Abstract
One of the main reconstructive objectives in a primary TKA is to develop a well balanced knee by focusing on establishing flexion symmetry during the procedure using external femoral rotation. Current surgical techniques rely on anatomic or “boney” landmarks, including the posterior condylar axis, AP axis and Transepicondylar axis (TEA), to accomplish this objective. Variability in using these anatomic references has been sighted in published studies on the subject and clinical complications associated with joint instability continue to surface in the literature. A main reason for this variability is the fact that functional ligament and soft tissue support is not interpreted early enough in the procedure when using anatomic landmarks. This can make correcting flexion symmetry challenging later in the procedure given soft tissue releases vary in their end result. To address this issue, an electronic force sensing technology has been used to balance the flexion space for the past 24 months. This simple reproducible technology utilises a soft tissue force sensing device to develop flexion symmetry by creating balanced external femoral rotation relative to the proximal tibial resection. The sensor and adjustable femoral trial-like device enable balancing the relative forces in the medial and lateral femoral-tibial compartments in the knee to establish symmetry in flexion before the implant trials are placed. This step is performed early in the procedure before the posterior femoral condyles are resected, a technique delivering reliable results covering a broad range of deformities. Since the sensor relies on relative force values cued from the medial pillar, the question of “how tight is just right” needs to be answered to further optimise outcomes.
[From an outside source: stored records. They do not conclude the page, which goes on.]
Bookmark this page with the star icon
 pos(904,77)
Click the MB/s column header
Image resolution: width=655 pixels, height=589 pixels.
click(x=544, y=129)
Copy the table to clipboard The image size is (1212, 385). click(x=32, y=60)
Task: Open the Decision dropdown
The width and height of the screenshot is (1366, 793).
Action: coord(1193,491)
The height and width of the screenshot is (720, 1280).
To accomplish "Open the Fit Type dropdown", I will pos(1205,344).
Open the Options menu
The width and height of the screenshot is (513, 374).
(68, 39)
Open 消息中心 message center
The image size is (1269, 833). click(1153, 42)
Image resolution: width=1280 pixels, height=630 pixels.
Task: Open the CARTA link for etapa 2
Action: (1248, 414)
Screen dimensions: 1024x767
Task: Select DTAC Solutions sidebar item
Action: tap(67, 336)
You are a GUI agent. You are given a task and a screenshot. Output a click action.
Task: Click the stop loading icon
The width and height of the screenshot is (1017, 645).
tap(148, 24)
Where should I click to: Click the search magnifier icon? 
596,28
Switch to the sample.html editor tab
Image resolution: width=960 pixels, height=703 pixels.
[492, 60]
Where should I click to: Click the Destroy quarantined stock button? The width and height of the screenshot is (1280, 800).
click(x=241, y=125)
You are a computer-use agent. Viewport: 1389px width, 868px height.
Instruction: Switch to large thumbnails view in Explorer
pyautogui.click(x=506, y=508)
The current study involves 50 posterior stabilised rotating platform primary knees. Data on operative variables was collected and tibial spacers of different thicknesses (matching implant system thicknesses) were introduced into the balanced flexion space to register relative force values. The thickest tibial spacer creating balanced function and ROM was recorded first and the next thinner spacer recorded for comparison. Oxford Knee scores were then collected at two weeks, six weeks and three months following the primary knee reconstruction and associated to the relative force value of the tibial insert implanted to develop functional feedback on “how tight is just right.” Early experience seems to indicate the tighter tibial insert is the better choice based on the characteristics of the knee design used in this study.
The results of this study have shed important light on tibial insert selection related to functional outcomes. Expanded study on this subject would greatly benefit future surgeons and patients alike.